## Given entries:
——————

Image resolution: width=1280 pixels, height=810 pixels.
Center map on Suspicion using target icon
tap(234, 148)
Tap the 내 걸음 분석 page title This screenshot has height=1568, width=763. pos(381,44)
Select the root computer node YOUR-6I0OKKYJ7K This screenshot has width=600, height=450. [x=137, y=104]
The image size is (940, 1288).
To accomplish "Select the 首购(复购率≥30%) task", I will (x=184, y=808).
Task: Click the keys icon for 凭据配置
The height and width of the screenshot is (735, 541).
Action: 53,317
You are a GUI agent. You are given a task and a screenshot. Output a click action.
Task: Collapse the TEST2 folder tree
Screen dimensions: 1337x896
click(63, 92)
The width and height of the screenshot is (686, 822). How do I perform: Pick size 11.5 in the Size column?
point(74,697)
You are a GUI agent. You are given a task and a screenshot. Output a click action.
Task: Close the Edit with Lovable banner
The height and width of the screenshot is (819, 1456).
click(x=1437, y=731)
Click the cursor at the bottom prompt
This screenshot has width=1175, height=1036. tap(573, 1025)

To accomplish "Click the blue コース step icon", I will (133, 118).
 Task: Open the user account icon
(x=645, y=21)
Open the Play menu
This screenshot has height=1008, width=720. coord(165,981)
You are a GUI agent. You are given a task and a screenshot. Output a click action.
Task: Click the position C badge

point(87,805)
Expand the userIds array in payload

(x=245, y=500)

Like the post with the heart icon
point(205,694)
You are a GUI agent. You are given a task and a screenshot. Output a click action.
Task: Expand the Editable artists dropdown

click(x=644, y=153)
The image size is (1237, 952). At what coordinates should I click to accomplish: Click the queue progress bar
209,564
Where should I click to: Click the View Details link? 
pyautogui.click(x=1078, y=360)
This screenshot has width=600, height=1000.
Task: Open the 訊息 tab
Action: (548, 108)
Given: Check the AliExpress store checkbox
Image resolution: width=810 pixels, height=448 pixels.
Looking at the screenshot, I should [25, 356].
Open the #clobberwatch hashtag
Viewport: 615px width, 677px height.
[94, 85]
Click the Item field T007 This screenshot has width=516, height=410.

——————

## Exercise details:
Your response must consist of all the records, retyped exactly.

## Result of this task:
Image resolution: width=1280 pixels, height=810 pixels.
Center map on Suspicion using target icon
tap(234, 148)
Tap the 내 걸음 분석 page title This screenshot has height=1568, width=763. pos(381,44)
Select the root computer node YOUR-6I0OKKYJ7K This screenshot has width=600, height=450. [x=137, y=104]
The image size is (940, 1288).
To accomplish "Select the 首购(复购率≥30%) task", I will (x=184, y=808).
Task: Click the keys icon for 凭据配置
The height and width of the screenshot is (735, 541).
Action: 53,317
You are a GUI agent. You are given a task and a screenshot. Output a click action.
Task: Collapse the TEST2 folder tree
Screen dimensions: 1337x896
click(63, 92)
The width and height of the screenshot is (686, 822). How do I perform: Pick size 11.5 in the Size column?
point(74,697)
You are a GUI agent. You are given a task and a screenshot. Output a click action.
Task: Close the Edit with Lovable banner
The height and width of the screenshot is (819, 1456).
click(x=1437, y=731)
Click the cursor at the bottom prompt
This screenshot has width=1175, height=1036. tap(573, 1025)

To accomplish "Click the blue コース step icon", I will (133, 118).
 Task: Open the user account icon
(x=645, y=21)
Open the Play menu
This screenshot has height=1008, width=720. coord(165,981)
You are a GUI agent. You are given a task and a screenshot. Output a click action.
Task: Click the position C badge

point(87,805)
Expand the userIds array in payload

(x=245, y=500)

Like the post with the heart icon
point(205,694)
You are a GUI agent. You are given a task and a screenshot. Output a click action.
Task: Expand the Editable artists dropdown

click(x=644, y=153)
The image size is (1237, 952). At what coordinates should I click to accomplish: Click the queue progress bar
209,564
Where should I click to: Click the View Details link? 
pyautogui.click(x=1078, y=360)
This screenshot has width=600, height=1000.
Task: Open the 訊息 tab
Action: (548, 108)
Given: Check the AliExpress store checkbox
Image resolution: width=810 pixels, height=448 pixels.
Looking at the screenshot, I should [25, 356].
Open the #clobberwatch hashtag
Viewport: 615px width, 677px height.
[94, 85]
Click the Item field T007 This screenshot has width=516, height=410.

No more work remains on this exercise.